■ Prompt: Leaving the pictures aside, repeat the entries exactly.
══════════
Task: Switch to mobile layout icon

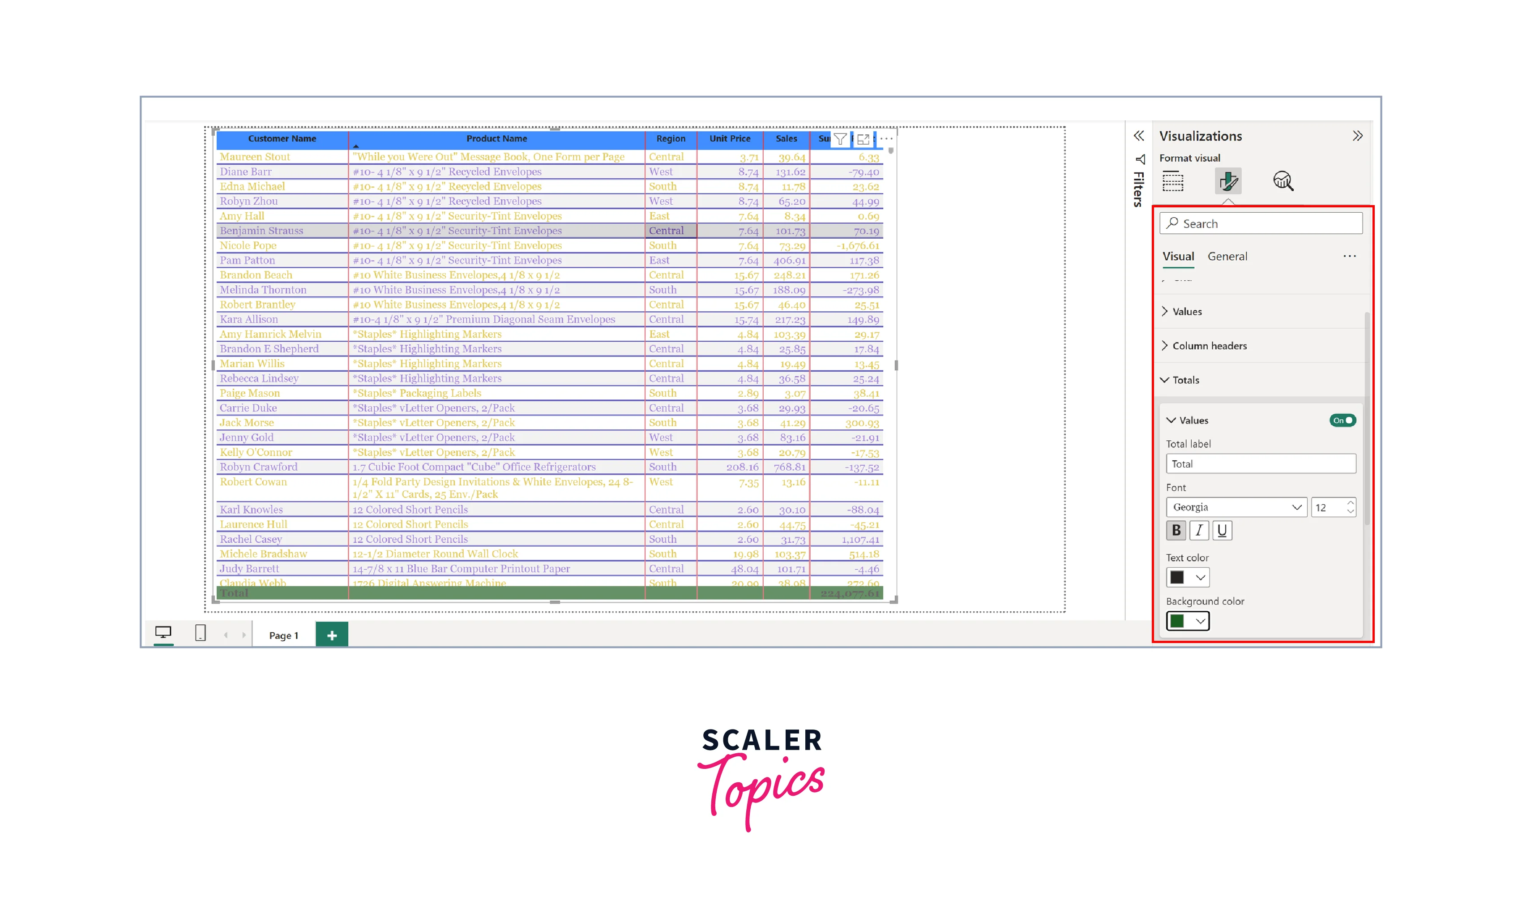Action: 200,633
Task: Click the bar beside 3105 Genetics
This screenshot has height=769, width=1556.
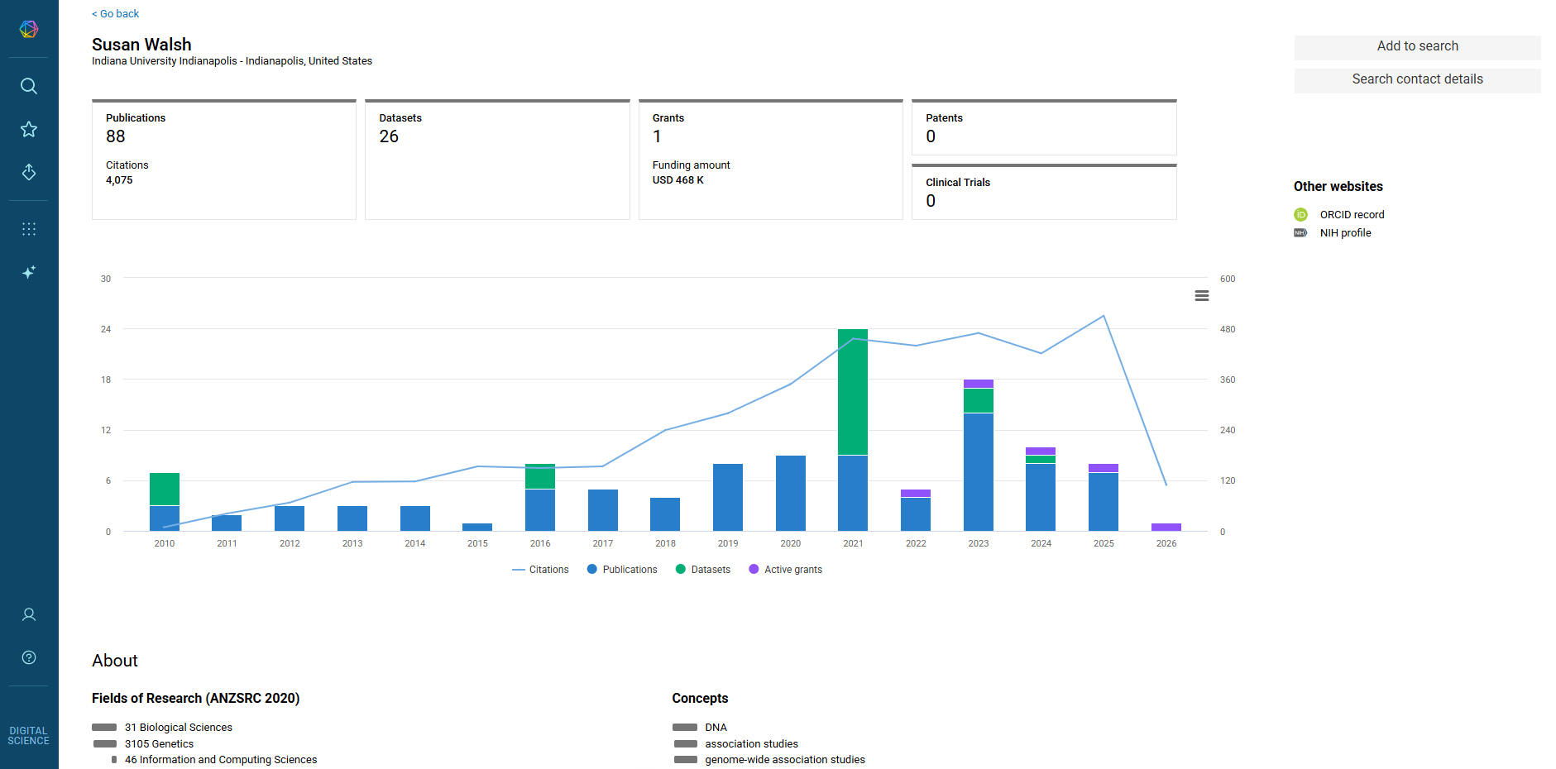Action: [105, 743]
══════════
■ Solution to this task:
Task: Switch to mobile layout icon

Action: 200,633
Task: Click the bar beside 3105 Genetics
This screenshot has height=769, width=1556.
Action: [105, 743]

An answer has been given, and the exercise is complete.